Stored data
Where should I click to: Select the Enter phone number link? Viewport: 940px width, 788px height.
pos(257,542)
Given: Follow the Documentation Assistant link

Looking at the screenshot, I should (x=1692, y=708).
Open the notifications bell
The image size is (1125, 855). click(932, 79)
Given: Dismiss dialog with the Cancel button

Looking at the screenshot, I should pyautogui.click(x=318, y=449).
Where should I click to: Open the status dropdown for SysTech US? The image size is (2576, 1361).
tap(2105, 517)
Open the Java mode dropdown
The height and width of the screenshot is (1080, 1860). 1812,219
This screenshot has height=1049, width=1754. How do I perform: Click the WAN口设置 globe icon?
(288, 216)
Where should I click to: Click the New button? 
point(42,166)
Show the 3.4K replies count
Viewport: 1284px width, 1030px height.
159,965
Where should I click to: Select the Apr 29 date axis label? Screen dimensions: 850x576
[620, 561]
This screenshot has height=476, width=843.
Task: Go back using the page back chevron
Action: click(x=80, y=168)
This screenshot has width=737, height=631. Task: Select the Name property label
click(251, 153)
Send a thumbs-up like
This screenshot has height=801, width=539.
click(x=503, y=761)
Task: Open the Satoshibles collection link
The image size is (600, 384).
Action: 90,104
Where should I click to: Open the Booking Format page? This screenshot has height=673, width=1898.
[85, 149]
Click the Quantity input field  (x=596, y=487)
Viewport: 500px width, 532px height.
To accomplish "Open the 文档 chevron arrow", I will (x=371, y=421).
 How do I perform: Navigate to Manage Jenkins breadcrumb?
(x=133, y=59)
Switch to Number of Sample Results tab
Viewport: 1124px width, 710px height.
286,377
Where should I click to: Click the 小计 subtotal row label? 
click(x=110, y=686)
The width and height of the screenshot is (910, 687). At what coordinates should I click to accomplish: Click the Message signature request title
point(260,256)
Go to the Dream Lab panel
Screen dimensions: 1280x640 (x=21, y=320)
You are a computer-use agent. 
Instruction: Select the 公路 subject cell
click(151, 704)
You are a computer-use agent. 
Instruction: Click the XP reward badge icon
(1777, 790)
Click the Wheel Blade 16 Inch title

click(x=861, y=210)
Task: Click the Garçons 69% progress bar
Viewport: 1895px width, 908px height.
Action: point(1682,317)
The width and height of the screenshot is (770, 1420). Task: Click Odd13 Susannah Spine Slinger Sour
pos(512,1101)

— Problem requirements —
Repeat the data above exactly.

— Solution below —
Where should I click to: Select the Enter phone number link? Viewport: 940px width, 788px height.
pos(257,542)
Given: Follow the Documentation Assistant link

Looking at the screenshot, I should (x=1692, y=708).
Open the notifications bell
The image size is (1125, 855). click(932, 79)
Given: Dismiss dialog with the Cancel button

Looking at the screenshot, I should pyautogui.click(x=318, y=449).
Where should I click to: Open the status dropdown for SysTech US? The image size is (2576, 1361).
tap(2105, 517)
Open the Java mode dropdown
The height and width of the screenshot is (1080, 1860). 1812,219
This screenshot has height=1049, width=1754. How do I perform: Click the WAN口设置 globe icon?
(288, 216)
Where should I click to: Click the New button? 
point(42,166)
Show the 3.4K replies count
Viewport: 1284px width, 1030px height.
159,965
Where should I click to: Select the Apr 29 date axis label? Screen dimensions: 850x576
[620, 561]
This screenshot has height=476, width=843.
Task: Go back using the page back chevron
Action: click(x=80, y=168)
This screenshot has width=737, height=631. Task: Select the Name property label
click(251, 153)
Send a thumbs-up like
This screenshot has height=801, width=539.
click(x=503, y=761)
Task: Open the Satoshibles collection link
The image size is (600, 384).
Action: 90,104
Where should I click to: Open the Booking Format page? This screenshot has height=673, width=1898.
[85, 149]
Click the Quantity input field  (x=596, y=487)
Viewport: 500px width, 532px height.
To accomplish "Open the 文档 chevron arrow", I will (x=371, y=421).
 How do I perform: Navigate to Manage Jenkins breadcrumb?
(x=133, y=59)
Switch to Number of Sample Results tab
Viewport: 1124px width, 710px height.
286,377
Where should I click to: Click the 小计 subtotal row label? 
click(x=110, y=686)
The width and height of the screenshot is (910, 687). At what coordinates should I click to accomplish: Click the Message signature request title
point(260,256)
Go to the Dream Lab panel
Screen dimensions: 1280x640 (x=21, y=320)
You are a computer-use agent. 
Instruction: Select the 公路 subject cell
click(151, 704)
You are a computer-use agent. 
Instruction: Click the XP reward badge icon
(1777, 790)
Click the Wheel Blade 16 Inch title

click(x=861, y=210)
Task: Click the Garçons 69% progress bar
Viewport: 1895px width, 908px height.
Action: point(1682,317)
The width and height of the screenshot is (770, 1420). Task: Click Odd13 Susannah Spine Slinger Sour
pos(512,1101)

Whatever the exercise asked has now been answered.